■ **What to work on**: Please copy exactly the line containing "The image size is (960, 650)." and every line after it, through the last line of the records below, leaving out all pictures.

────────────────────

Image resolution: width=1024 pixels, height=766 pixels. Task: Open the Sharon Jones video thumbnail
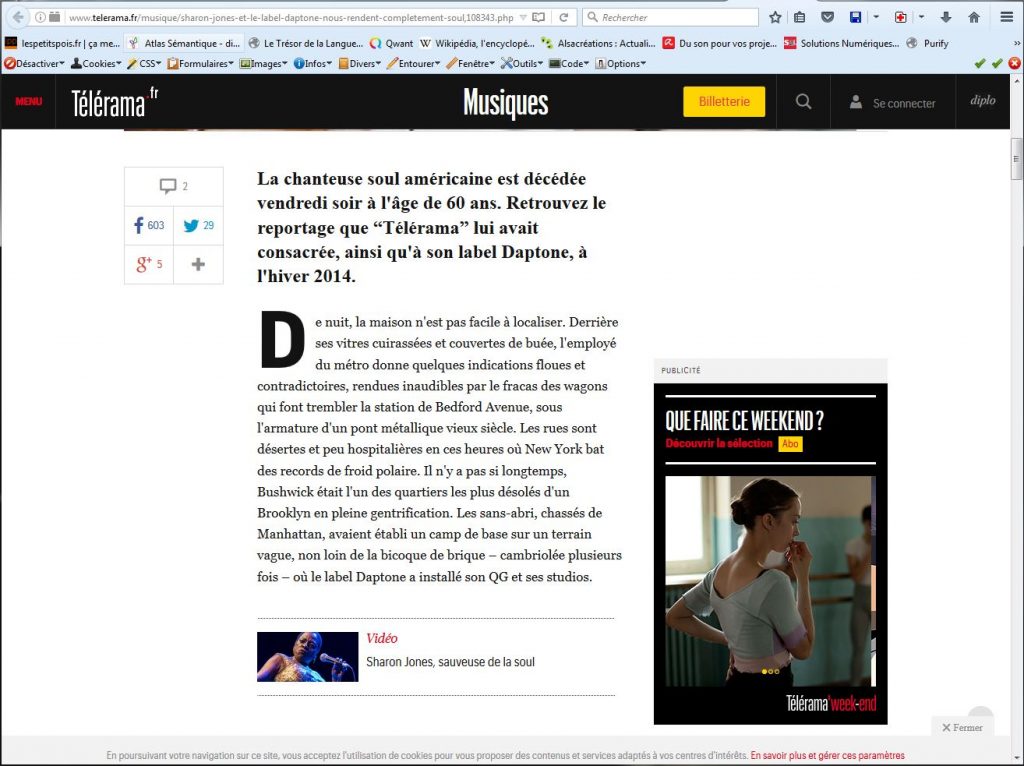point(307,657)
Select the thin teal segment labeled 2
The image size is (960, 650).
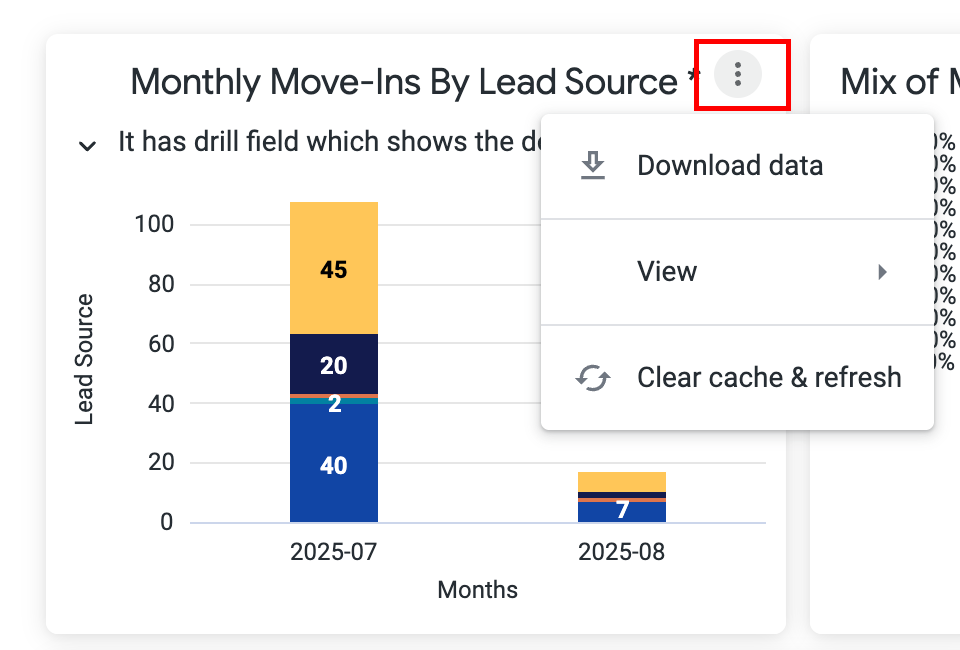333,401
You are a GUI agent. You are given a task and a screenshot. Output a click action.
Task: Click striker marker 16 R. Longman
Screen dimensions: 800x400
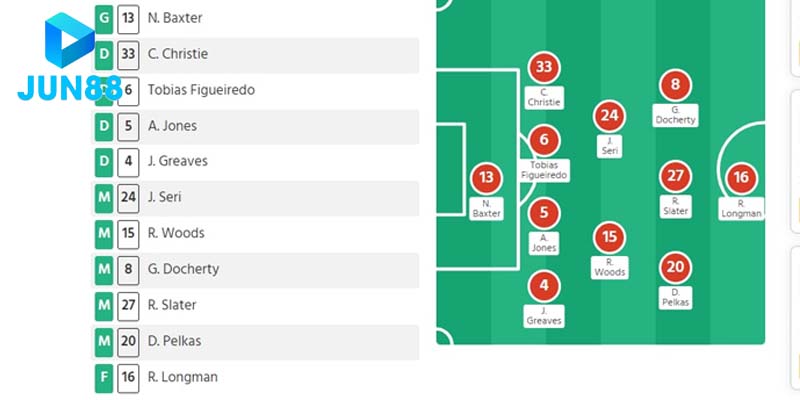741,179
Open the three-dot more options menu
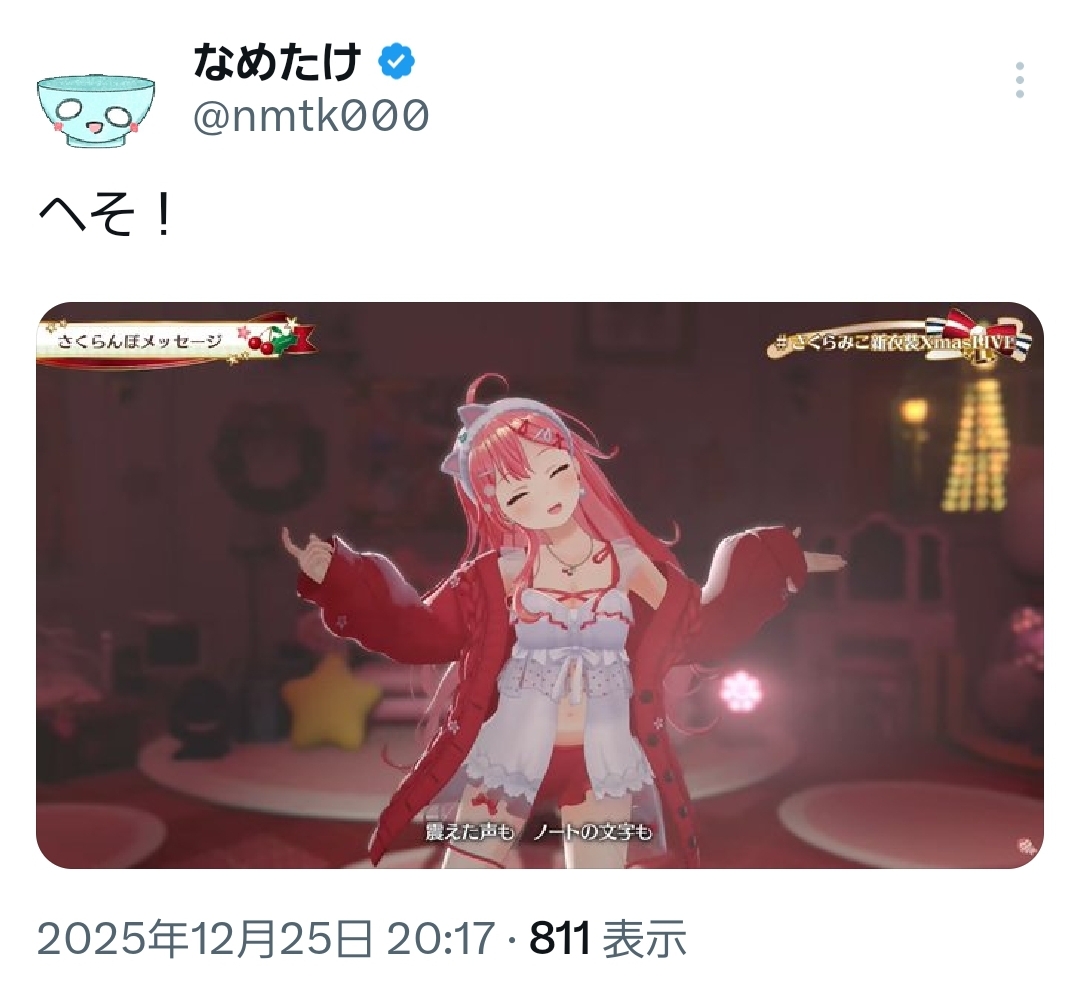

────────────────────

■ **Exercise result**:
The image size is (960, 650).
333,401
You are a GUI agent. You are given a task and a screenshot. Output a click action.
Task: Click striker marker 16 R. Longman
Screen dimensions: 800x400
741,179
Open the three-dot more options menu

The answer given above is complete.